[ASSIGNMENT]:
Output all of the entries beneath, exactly as written.

─── RECORDS PROVIDED

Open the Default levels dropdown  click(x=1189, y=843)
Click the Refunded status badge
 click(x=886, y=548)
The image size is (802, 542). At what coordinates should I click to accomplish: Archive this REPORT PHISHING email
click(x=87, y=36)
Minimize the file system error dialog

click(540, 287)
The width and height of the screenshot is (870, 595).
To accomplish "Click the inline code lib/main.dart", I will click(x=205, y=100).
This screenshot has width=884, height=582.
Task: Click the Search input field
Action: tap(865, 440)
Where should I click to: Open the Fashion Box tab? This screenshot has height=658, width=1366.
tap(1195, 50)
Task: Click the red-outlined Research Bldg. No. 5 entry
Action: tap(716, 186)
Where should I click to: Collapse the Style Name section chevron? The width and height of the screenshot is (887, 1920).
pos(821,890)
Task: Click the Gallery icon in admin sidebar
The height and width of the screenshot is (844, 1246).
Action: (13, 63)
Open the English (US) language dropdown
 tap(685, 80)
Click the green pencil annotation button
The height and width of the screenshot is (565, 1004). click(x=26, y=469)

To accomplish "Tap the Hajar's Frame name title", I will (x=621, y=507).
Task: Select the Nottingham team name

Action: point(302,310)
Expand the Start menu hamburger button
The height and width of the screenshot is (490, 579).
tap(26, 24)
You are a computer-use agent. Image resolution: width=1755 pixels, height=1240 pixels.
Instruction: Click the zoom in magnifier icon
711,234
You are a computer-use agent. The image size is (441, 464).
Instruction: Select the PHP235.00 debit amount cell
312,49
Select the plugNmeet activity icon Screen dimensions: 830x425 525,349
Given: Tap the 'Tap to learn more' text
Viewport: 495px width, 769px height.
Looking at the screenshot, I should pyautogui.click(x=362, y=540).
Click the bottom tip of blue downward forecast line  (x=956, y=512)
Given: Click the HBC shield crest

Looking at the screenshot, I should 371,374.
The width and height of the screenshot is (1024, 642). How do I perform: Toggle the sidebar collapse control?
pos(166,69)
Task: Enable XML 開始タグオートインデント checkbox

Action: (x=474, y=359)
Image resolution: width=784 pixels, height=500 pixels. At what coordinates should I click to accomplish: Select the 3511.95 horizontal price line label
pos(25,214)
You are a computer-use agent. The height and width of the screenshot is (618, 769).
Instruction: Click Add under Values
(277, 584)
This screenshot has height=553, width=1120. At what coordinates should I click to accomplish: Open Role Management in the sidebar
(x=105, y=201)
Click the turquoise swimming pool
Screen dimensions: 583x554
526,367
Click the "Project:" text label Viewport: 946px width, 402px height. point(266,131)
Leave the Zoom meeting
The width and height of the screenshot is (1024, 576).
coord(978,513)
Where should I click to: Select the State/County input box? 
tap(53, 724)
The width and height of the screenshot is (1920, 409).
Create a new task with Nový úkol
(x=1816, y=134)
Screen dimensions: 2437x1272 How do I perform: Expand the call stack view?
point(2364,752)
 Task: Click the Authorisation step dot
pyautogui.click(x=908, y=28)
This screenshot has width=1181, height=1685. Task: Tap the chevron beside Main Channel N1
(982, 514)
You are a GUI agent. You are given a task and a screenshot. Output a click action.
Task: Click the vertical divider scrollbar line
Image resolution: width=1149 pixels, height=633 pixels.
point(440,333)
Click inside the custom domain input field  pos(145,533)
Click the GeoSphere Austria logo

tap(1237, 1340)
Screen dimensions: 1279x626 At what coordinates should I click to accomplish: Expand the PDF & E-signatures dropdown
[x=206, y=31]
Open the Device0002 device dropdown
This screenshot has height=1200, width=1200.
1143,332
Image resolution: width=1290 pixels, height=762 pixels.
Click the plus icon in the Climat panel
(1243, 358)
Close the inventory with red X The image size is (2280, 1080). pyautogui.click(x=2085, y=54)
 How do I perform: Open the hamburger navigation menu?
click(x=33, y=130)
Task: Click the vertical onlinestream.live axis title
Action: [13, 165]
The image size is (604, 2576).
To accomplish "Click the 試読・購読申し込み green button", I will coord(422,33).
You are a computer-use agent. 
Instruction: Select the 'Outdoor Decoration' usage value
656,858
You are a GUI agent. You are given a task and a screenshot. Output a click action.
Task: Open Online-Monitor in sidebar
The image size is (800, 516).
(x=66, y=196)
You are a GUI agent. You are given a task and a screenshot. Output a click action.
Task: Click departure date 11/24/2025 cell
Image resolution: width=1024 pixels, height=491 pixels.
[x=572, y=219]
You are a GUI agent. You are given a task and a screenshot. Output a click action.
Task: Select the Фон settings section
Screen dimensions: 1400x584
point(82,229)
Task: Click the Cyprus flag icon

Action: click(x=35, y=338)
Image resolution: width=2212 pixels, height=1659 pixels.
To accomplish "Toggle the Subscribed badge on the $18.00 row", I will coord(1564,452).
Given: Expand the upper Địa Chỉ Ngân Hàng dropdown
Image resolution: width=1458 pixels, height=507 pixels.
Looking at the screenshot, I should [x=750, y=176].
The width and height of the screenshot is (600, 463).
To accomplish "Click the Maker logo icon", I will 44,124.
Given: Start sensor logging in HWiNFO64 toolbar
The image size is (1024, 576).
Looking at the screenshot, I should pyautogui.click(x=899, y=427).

──────

[TASK OUTPUT]:
Open the Default levels dropdown  click(x=1189, y=843)
Click the Refunded status badge
 click(x=886, y=548)
The image size is (802, 542). At what coordinates should I click to accomplish: Archive this REPORT PHISHING email
click(x=87, y=36)
Minimize the file system error dialog

click(540, 287)
The width and height of the screenshot is (870, 595).
To accomplish "Click the inline code lib/main.dart", I will click(x=205, y=100).
This screenshot has width=884, height=582.
Task: Click the Search input field
Action: tap(865, 440)
Where should I click to: Open the Fashion Box tab? This screenshot has height=658, width=1366.
tap(1195, 50)
Task: Click the red-outlined Research Bldg. No. 5 entry
Action: tap(716, 186)
Where should I click to: Collapse the Style Name section chevron? The width and height of the screenshot is (887, 1920).
pos(821,890)
Task: Click the Gallery icon in admin sidebar
The height and width of the screenshot is (844, 1246).
Action: (13, 63)
Open the English (US) language dropdown
 tap(685, 80)
Click the green pencil annotation button
The height and width of the screenshot is (565, 1004). click(x=26, y=469)

To accomplish "Tap the Hajar's Frame name title", I will (x=621, y=507).
Task: Select the Nottingham team name

Action: point(302,310)
Expand the Start menu hamburger button
The height and width of the screenshot is (490, 579).
tap(26, 24)
You are a computer-use agent. Image resolution: width=1755 pixels, height=1240 pixels.
Instruction: Click the zoom in magnifier icon
711,234
You are a computer-use agent. The image size is (441, 464).
Instruction: Select the PHP235.00 debit amount cell
312,49
Select the plugNmeet activity icon Screen dimensions: 830x425 525,349
Given: Tap the 'Tap to learn more' text
Viewport: 495px width, 769px height.
Looking at the screenshot, I should pyautogui.click(x=362, y=540).
Click the bottom tip of blue downward forecast line  (x=956, y=512)
Given: Click the HBC shield crest

Looking at the screenshot, I should 371,374.
The width and height of the screenshot is (1024, 642). How do I perform: Toggle the sidebar collapse control?
pos(166,69)
Task: Enable XML 開始タグオートインデント checkbox

Action: (x=474, y=359)
Image resolution: width=784 pixels, height=500 pixels. At what coordinates should I click to accomplish: Select the 3511.95 horizontal price line label
pos(25,214)
You are a computer-use agent. The height and width of the screenshot is (618, 769).
Instruction: Click Add under Values
(277, 584)
This screenshot has height=553, width=1120. At what coordinates should I click to accomplish: Open Role Management in the sidebar
(x=105, y=201)
Click the turquoise swimming pool
Screen dimensions: 583x554
526,367
Click the "Project:" text label Viewport: 946px width, 402px height. point(266,131)
Leave the Zoom meeting
The width and height of the screenshot is (1024, 576).
coord(978,513)
Where should I click to: Select the State/County input box? 
tap(53, 724)
The width and height of the screenshot is (1920, 409).
Create a new task with Nový úkol
(x=1816, y=134)
Screen dimensions: 2437x1272 How do I perform: Expand the call stack view?
point(2364,752)
 Task: Click the Authorisation step dot
pyautogui.click(x=908, y=28)
This screenshot has width=1181, height=1685. Task: Tap the chevron beside Main Channel N1
(982, 514)
You are a GUI agent. You are given a task and a screenshot. Output a click action.
Task: Click the vertical divider scrollbar line
Image resolution: width=1149 pixels, height=633 pixels.
point(440,333)
Click inside the custom domain input field  pos(145,533)
Click the GeoSphere Austria logo

tap(1237, 1340)
Screen dimensions: 1279x626 At what coordinates should I click to accomplish: Expand the PDF & E-signatures dropdown
[x=206, y=31]
Open the Device0002 device dropdown
This screenshot has height=1200, width=1200.
1143,332
Image resolution: width=1290 pixels, height=762 pixels.
Click the plus icon in the Climat panel
(1243, 358)
Close the inventory with red X The image size is (2280, 1080). pyautogui.click(x=2085, y=54)
 How do I perform: Open the hamburger navigation menu?
click(x=33, y=130)
Task: Click the vertical onlinestream.live axis title
Action: [13, 165]
The image size is (604, 2576).
To accomplish "Click the 試読・購読申し込み green button", I will coord(422,33).
You are a computer-use agent. 
Instruction: Select the 'Outdoor Decoration' usage value
656,858
You are a GUI agent. You are given a task and a screenshot. Output a click action.
Task: Open Online-Monitor in sidebar
The image size is (800, 516).
(x=66, y=196)
You are a GUI agent. You are given a task and a screenshot. Output a click action.
Task: Click departure date 11/24/2025 cell
Image resolution: width=1024 pixels, height=491 pixels.
[x=572, y=219]
You are a GUI agent. You are given a task and a screenshot. Output a click action.
Task: Select the Фон settings section
Screen dimensions: 1400x584
point(82,229)
Task: Click the Cyprus flag icon

Action: click(x=35, y=338)
Image resolution: width=2212 pixels, height=1659 pixels.
To accomplish "Toggle the Subscribed badge on the $18.00 row", I will coord(1564,452).
Given: Expand the upper Địa Chỉ Ngân Hàng dropdown
Image resolution: width=1458 pixels, height=507 pixels.
Looking at the screenshot, I should [x=750, y=176].
The width and height of the screenshot is (600, 463).
To accomplish "Click the Maker logo icon", I will 44,124.
Given: Start sensor logging in HWiNFO64 toolbar
The image size is (1024, 576).
Looking at the screenshot, I should pyautogui.click(x=899, y=427).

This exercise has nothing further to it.